[start DOCUMENT]
Saturday, September 08, 2007

Rethinking Popularity

Popularity: The Story of Natalie
Natalie had entered seventh grade eager to meet new people and make new friends. Her best friend Katie was in several of her classes and sat with her in the cafeteria. Natalie was energetic and outgoing, whereas Katie was more reserved and introspective. The two had been good friends since elementary school and spent many summers together swimming and riding bikes. From the beginning of the new school year, Natalie began noticing that certain groups of students seemed to be more respected and well liked than the rest. They were the popular crowd, attractive, athletic, and social. Perceiving that she was no more than a cipher in this populous middle school, Natalie began to feel a longing to be a part of the “in crowd.” She found herself wanting to dress like the popular kids, spending a great deal of her weekly allowance and her parent’s money at the trendy stores in the local mall.

As much as possible, she played the part. When the cool kids laughed, she laughed. When they were angry, she was angry. When they made fun of others, so did Natalie. One day, the popular students decided to poke fun at her friend Katie. In gym class, Teivel, one of the popular girls, taunted Katie about the way she wore her hair. A few others joined in the harassment, and soon a small group was laughing and pointing fingers at Katie. Natalie, who was standing nearby, had an important and defining choice to make. What price would she pay to be popular? On the outside of the circle were the popular girls whom she had been trying to impress for some time now; inside was her best friend, Katie, whom she had known since she was little. The temptation and pressure to take part in the tormenting and to identify with the popular crowd was growing by the minute. In the end, she gave in and pointed her finger at Katie in a mocking gesture, making fun of the friend who had been so loyal to her all of these years.
[end DOCUMENT]
[start INFORMATION SUPPLIED]
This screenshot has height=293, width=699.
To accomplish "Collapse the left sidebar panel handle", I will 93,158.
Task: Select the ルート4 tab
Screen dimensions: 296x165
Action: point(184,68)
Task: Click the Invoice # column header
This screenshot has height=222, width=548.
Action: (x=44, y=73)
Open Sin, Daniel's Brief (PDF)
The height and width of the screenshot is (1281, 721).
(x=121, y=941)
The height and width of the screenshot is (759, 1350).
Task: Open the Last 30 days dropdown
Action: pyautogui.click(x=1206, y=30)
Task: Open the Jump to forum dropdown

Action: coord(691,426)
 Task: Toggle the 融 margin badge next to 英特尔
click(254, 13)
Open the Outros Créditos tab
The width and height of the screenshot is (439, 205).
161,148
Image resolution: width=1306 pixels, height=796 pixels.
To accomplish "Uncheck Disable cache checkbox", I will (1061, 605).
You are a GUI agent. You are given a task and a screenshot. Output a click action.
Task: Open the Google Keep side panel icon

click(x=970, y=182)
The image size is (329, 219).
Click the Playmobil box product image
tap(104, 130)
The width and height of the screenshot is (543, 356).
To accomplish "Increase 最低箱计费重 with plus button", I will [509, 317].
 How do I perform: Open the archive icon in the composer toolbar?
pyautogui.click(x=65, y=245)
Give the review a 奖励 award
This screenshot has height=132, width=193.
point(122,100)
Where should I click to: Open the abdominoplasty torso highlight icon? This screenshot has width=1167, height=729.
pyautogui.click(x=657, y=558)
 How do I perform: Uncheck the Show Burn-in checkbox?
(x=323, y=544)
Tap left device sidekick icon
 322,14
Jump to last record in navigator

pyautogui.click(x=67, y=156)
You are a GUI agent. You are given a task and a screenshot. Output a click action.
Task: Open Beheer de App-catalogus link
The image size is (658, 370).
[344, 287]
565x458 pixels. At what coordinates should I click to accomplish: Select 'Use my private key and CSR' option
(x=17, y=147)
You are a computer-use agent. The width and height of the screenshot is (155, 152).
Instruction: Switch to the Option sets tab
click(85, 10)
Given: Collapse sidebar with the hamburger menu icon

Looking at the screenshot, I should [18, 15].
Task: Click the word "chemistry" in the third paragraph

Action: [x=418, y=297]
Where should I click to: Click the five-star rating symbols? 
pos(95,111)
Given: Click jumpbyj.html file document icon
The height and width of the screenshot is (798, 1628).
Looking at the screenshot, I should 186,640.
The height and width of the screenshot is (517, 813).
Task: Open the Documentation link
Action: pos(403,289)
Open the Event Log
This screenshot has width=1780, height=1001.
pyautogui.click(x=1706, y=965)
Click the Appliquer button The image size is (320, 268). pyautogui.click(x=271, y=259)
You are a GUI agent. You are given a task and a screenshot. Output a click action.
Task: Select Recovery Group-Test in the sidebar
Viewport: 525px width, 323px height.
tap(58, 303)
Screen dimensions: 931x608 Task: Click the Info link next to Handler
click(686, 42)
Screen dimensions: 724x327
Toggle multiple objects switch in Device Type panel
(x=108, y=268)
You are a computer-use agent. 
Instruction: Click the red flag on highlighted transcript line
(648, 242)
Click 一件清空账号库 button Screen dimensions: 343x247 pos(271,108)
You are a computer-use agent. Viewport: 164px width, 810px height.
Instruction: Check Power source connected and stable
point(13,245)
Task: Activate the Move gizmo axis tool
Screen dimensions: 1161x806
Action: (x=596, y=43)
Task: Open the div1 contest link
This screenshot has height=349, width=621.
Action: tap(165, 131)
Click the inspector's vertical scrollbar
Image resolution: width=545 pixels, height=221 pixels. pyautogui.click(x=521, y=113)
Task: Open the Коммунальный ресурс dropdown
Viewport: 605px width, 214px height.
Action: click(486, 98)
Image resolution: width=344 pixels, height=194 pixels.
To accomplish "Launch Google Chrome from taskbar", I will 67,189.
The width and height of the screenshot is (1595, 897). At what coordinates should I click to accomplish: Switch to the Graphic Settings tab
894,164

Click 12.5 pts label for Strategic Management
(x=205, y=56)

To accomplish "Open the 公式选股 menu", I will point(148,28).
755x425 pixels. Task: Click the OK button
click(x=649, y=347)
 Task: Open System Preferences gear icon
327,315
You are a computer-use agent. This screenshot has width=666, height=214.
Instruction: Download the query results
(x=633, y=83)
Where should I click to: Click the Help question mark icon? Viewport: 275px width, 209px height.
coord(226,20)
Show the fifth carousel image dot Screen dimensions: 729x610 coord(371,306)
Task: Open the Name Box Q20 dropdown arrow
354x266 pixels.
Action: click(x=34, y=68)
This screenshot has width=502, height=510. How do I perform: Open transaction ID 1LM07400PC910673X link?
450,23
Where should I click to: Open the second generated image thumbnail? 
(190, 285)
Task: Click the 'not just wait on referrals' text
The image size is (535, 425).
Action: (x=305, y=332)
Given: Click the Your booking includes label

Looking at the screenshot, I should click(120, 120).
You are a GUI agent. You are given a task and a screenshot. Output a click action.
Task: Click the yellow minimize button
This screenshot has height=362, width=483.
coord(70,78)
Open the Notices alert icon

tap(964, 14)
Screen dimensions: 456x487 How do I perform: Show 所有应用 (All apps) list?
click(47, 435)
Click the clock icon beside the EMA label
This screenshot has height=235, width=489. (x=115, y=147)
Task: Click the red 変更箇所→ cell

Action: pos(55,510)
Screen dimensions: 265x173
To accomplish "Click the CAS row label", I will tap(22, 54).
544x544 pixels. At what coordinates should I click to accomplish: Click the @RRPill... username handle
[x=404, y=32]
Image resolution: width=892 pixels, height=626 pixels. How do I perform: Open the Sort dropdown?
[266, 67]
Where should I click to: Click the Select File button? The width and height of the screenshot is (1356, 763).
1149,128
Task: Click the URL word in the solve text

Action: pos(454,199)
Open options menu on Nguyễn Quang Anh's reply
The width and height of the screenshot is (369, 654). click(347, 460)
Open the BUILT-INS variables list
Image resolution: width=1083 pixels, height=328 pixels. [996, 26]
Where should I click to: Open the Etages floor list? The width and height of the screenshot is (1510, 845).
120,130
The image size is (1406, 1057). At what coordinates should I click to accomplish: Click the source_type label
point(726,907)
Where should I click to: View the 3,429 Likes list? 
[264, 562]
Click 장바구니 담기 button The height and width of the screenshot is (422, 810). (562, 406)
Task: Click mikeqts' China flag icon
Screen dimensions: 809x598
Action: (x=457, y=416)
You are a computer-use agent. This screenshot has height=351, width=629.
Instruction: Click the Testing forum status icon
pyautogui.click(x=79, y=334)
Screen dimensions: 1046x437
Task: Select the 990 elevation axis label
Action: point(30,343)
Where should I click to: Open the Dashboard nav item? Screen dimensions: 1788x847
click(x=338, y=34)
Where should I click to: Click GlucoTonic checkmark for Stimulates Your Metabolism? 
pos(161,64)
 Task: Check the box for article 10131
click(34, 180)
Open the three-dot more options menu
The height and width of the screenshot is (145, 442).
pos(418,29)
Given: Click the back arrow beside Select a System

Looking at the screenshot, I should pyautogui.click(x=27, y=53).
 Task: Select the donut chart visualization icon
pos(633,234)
[end INFORMATION SUPPLIED]
__SET TASKS__
a) Summarize the story about Natalie above in two sentences.
b) According to the story about Natalie, what did Teivel taunt Katie about in gym class?
c) Rewrite the paragraph of the story about Natalie that begins "As much as possible, she played the part" as a bulleted list that keeps its main facts.

__CORRECT ANSWERS__
a) Natalie entered seventh grade eager to make new friends, and she soon began longing to join the popular crowd, dressing like them and spending her allowance and her parents' money at trendy stores. When popular girls taunted her loyal best friend Katie in gym class, Natalie gave in to the pressure and mocked Katie along with them.

b) Teivel taunted Katie about the way she wore her hair.

c)
- Natalie imitated the popular kids, laughing, getting angry and making fun of others whenever they did.
- In gym class, Teivel, one of the popular girls, taunted Katie about her hair, and a small group joined in laughing and pointing at her.
- Natalie stood nearby and had to choose between the popular girls she had been trying to impress and Katie, her best friend since childhood.
- Under growing pressure, she pointed her finger at Katie in a mocking gesture, making fun of her loyal friend.